▶ **QUOTED PASSAGE**

Opinion Piece · Other Bits!

Opinion Piece: My “tuppence-worth” re. Calories on Menus

As someone who eats out, I am incensed at our Minister for Health saying that putting a calorie count on menus will combat and bring down the level of obesity in Ireland.  I don’t believe that “95% of customers want to see calories displayed on menus”.

Incensed, yes, as he seems to think that no one can tell the difference between eating at a restaurant, or grabbing a burger & chips from a take-away.  Now, before anyone starts ranting, there is a huge difference between a menu which changes daily and seasonally, and one which never changes, year-round.  Those menus don’t take account of customer’s needs or preferences, and no amount of re-printing of menus will ever reflect that.

If this proposed legislation is implemented, it will see a huge decline in our well established (independently owned) restaurants, and, indeed, hotel-based restaurants, headed up by amazing Chefs and staff.

My family and I discussed this issue over dinner (at home!) this evening, and it spilled out over twitter, when The Friendly Farmer blogged about this very subject.

I have many friends who own and run restaurants, and we see, at first hand, how hard it already is, to run a business in these difficult times. The cost of calculating and re-printing menus is exhorbitant, and, as discussed with another Restaurateur, Copper & Spices, in Navan, a cost many cannot meet.

There are so many variables to cover, i.e. customer preferences and requests with regard to menu changes to suit.

▶ **THE PROBLEM**
Answer these from the opinion piece on calories on menus:
1. Who does the writer say claimed calorie counts on menus would bring down obesity in Ireland?
2. Whose blog post on the subject carried the family's dinner discussion onto twitter?
3. In which town is the restaurateur Copper & Spices?

▶ **INFORMATION PROVIDED**

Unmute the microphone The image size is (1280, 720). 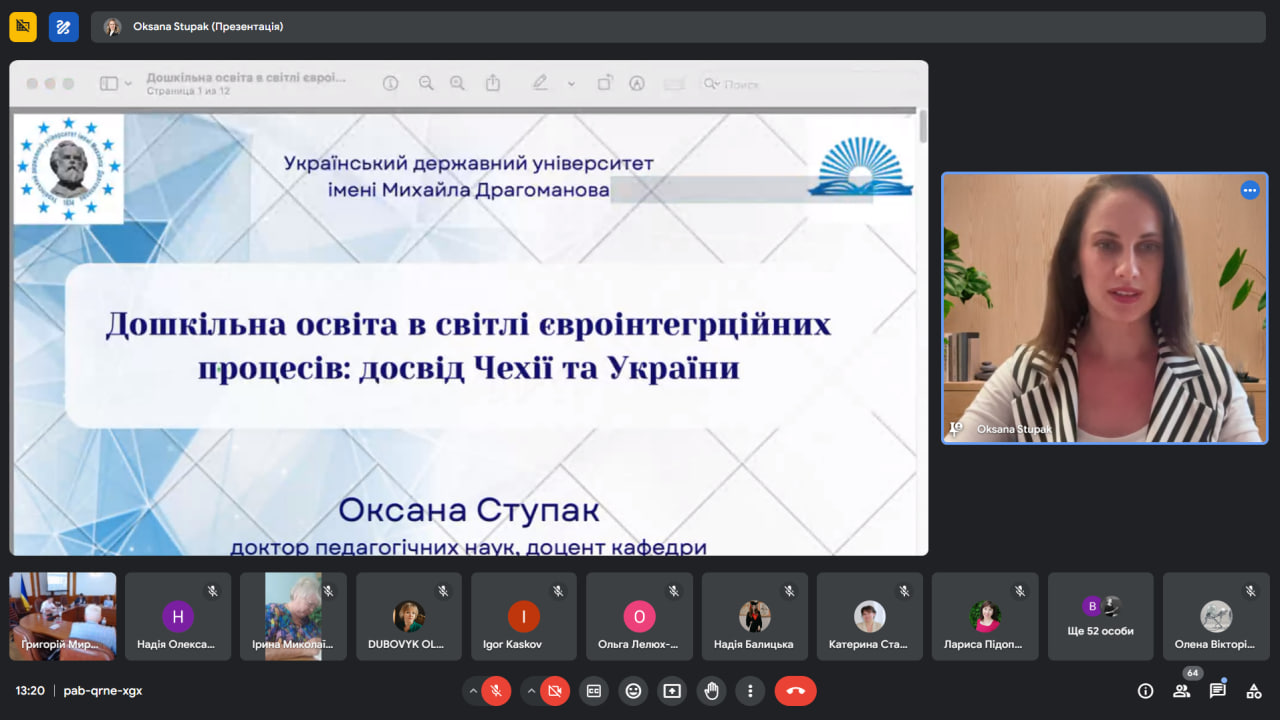coord(494,690)
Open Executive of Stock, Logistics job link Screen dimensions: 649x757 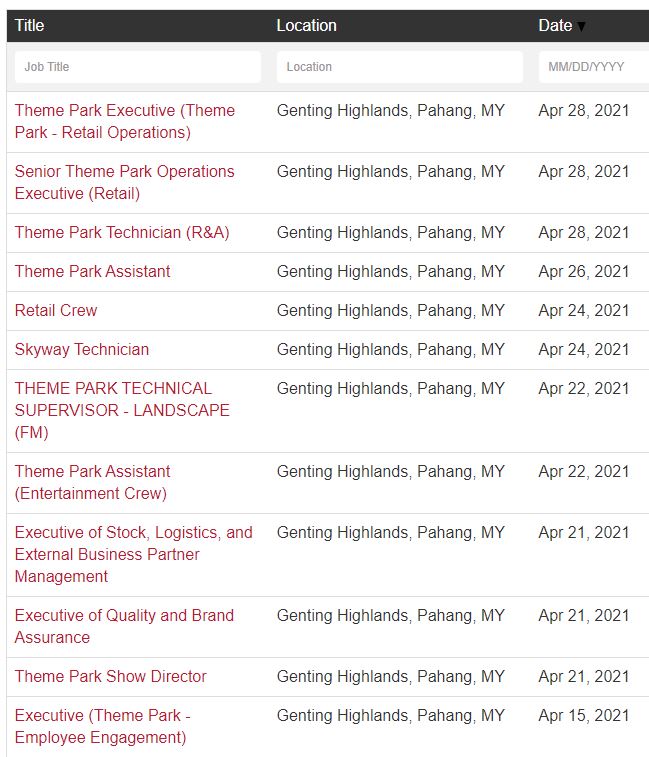coord(134,554)
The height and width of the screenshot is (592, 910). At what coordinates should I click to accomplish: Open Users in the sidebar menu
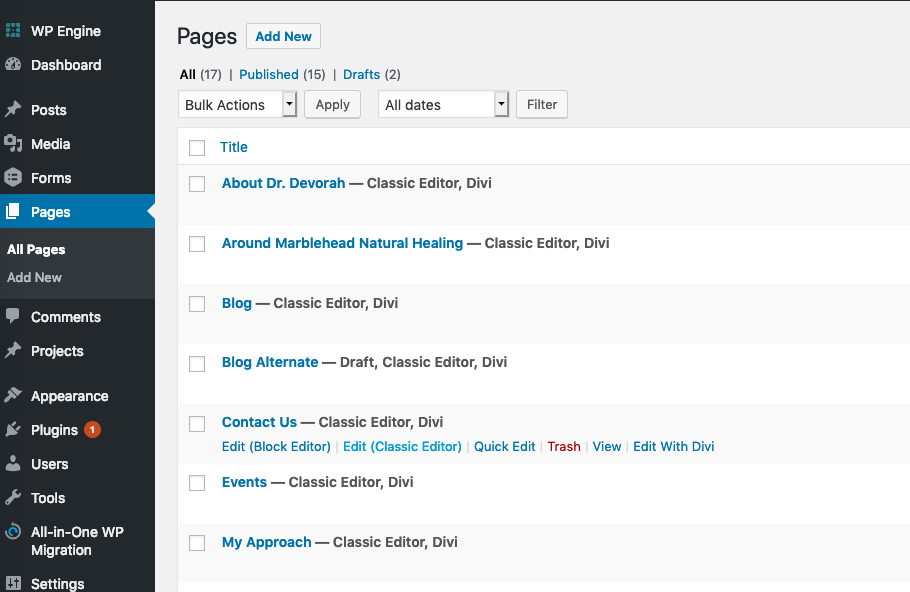(x=49, y=464)
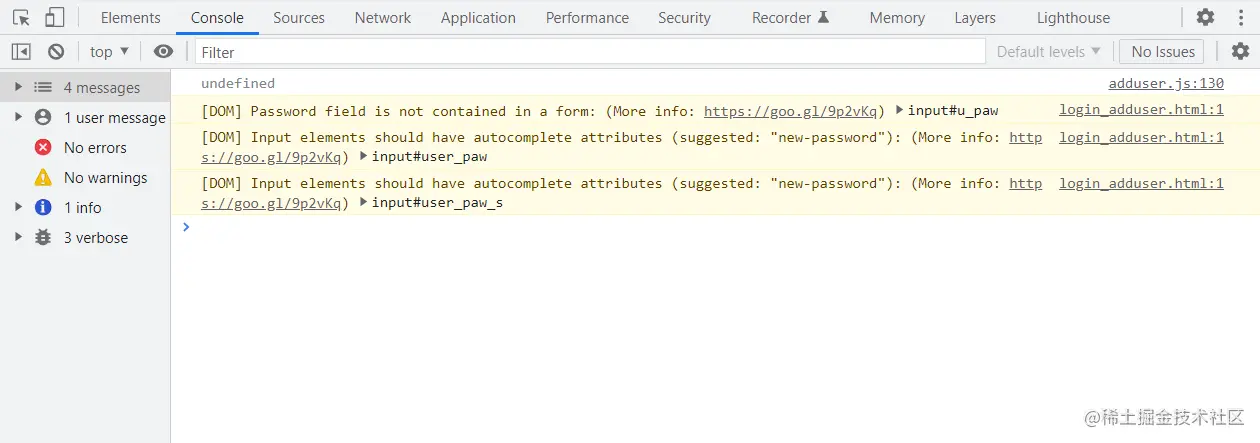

▶ **RESPONSE**
1. The Minister for Health.
2. The Friendly Farmer's.
3. Navan.